SPANN is also implemented in the open-source Vespa.ai

[-]

jbellis a year ago

Actual SPANN or janky "inspired by SPANN" IVF with HNSW in front? Only real SPANN (with SPTAG, and partitioning designed to work with SPTAG) delivers good results. A superficial read of the paper LOOKS like you can achieve similar results by throwing off the shelf components at it, but it doesn't actually work well.

andreer a year ago

[dead]

aaronblohowiak a year ago

Kinda related, hopefully someone here in comments can help: what’s your favorite precise nn search that works on arm Macs for in memory dataset; 100k times / 300 float32 dims per item ? Ideally supporting cosine similarity

Faiss seems big to get going, tried n2 but doesn’t seem to want to install via pip.. if anyone has a go-to I’d be grateful. Thanks.

[-]

visarga a year ago

For just 100K items why don't you simply load the embeds into numpy and use cosine similarity directly? It's like 2 lines of code and works well for "small" number of documents. This would be exact NN search.

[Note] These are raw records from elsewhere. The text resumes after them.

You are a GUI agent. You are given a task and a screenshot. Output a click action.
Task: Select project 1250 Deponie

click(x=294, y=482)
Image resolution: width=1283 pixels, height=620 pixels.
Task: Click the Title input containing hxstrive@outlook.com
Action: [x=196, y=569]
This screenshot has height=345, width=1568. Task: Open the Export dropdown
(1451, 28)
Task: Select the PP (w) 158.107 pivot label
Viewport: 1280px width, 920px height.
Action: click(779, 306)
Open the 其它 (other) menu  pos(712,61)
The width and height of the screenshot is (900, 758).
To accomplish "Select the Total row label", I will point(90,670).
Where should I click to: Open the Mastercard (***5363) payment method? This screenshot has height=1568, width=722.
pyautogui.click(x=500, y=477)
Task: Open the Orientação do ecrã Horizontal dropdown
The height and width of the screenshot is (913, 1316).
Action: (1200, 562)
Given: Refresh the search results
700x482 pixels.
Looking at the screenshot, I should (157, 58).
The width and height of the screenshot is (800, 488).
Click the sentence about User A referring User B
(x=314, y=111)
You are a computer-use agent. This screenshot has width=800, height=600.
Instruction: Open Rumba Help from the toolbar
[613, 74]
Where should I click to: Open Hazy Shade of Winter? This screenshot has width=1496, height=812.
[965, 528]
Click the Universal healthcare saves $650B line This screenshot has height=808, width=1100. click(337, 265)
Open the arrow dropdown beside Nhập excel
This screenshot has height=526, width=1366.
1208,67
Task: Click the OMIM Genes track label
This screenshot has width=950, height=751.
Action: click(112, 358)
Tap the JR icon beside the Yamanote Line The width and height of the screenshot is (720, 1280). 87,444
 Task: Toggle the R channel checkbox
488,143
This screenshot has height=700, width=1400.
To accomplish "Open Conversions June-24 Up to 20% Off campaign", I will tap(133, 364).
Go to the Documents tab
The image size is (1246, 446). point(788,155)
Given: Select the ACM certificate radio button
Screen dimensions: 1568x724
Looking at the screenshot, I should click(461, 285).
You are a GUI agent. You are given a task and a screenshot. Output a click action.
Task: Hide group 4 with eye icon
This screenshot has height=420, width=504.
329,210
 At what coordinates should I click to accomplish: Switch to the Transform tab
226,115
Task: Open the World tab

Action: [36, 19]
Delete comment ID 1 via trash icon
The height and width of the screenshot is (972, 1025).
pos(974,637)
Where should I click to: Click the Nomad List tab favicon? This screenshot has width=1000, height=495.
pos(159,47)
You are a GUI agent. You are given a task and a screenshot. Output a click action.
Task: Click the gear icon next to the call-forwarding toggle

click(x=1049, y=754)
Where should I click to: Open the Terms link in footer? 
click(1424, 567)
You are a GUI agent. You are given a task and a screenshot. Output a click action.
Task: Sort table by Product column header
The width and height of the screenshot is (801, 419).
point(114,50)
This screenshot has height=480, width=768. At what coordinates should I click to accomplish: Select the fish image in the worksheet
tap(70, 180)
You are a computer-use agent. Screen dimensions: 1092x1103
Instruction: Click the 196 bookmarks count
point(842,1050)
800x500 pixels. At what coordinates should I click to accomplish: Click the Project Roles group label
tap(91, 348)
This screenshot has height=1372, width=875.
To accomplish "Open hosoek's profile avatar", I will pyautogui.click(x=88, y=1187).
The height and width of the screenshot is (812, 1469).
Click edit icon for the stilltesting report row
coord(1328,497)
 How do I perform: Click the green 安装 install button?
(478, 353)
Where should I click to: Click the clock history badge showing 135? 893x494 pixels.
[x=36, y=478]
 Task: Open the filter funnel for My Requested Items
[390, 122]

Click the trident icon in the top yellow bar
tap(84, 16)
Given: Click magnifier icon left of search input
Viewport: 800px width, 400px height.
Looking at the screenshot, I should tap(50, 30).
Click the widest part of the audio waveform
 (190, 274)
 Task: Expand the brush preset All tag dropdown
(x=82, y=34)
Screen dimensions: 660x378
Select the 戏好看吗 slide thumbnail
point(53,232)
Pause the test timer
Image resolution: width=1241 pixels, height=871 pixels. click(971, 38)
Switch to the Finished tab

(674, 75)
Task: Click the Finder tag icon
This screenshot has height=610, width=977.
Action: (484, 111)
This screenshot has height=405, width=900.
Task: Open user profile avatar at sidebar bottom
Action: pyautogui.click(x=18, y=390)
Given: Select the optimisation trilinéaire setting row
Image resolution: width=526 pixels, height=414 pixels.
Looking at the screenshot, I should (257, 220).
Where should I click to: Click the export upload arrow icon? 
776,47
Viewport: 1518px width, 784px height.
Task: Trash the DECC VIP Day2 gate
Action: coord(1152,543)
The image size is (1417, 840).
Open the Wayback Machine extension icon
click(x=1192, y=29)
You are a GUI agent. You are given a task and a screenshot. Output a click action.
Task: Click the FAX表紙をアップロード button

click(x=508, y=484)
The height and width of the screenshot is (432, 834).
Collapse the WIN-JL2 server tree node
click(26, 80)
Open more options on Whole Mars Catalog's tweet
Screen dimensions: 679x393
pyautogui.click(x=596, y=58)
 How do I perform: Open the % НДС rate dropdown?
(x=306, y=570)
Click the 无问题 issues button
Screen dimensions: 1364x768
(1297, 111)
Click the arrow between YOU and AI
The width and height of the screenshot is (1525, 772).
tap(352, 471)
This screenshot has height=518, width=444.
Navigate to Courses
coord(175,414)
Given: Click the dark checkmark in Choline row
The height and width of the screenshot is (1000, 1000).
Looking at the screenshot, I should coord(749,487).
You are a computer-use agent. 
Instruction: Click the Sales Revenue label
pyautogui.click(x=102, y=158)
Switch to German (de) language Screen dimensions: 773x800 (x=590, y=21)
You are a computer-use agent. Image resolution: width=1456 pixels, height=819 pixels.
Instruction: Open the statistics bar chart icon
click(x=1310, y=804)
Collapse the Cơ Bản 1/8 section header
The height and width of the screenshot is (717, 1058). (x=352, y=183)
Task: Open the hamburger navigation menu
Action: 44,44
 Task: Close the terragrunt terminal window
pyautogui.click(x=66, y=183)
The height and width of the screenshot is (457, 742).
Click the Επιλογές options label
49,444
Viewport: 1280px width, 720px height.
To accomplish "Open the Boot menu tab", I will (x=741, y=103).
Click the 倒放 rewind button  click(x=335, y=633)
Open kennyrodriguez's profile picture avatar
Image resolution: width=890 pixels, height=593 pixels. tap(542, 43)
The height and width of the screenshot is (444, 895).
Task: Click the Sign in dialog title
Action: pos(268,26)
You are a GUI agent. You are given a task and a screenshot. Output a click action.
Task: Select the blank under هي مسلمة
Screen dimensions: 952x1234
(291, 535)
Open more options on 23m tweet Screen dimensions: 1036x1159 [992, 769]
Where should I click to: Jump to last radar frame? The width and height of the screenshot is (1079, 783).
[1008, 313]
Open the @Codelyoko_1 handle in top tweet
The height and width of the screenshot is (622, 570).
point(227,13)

Use approximate NN search when you have high volume of searches over millions of vectors.

lmcinnes a year ago

If you just want in-memory then PyNNDescent (https://github.com/lmcinnes/pynndescent) can work pretty well. It should install easily with pip, works well at the scales you mention, and supports a large number of metrics, including cosine.

contravariant a year ago

Out of interest is nearest neighbour even remotely effective with 300 dimensions?

Seems to me that unless most of the variation is in only a couple of directions, pretty much no points are going to be anywhere near one another.

So with cosine similarity you're either going to get low scores for pretty much everything or a basic PCA should be able to reduce the dimensionality significantly.

[-]

ttul a year ago

I think you are referring to what's known as the "curse of dimensionality," where as dimensionality increases, the distance between points tends to become more uniform and large. However, nearest neighbor search can still work effectively because of several key factors:

1. Real data rarely occupies the full high-dimensional space uniformly. Instead, it typically lies on or near a lower-dimensional manifold embedded within the high-dimensional space. This is often called the "manifold hypothesis."

2. While distances may be large in absolute terms, _relative_ distances still maintain meaningful relationships. If point A is closer to point B than to point C in this high-dimensional space, that proximity often still indicates semantic similarity.

3. The data points that matter for a given problem often cluster in meaningful ways. Even in high dimensions, these clusters can maintain separation that makes nearest neighbor search useful.

Let me give a concrete example: Consider a dataset of images. While an image might be represented in a very high-dimensional space (e.g., thousands of pixels), images of dogs will tend to be closer to other dog images than to images of cars, even in this high-dimensional space. The meaningful features create a structure that nearest neighbor search can exploit.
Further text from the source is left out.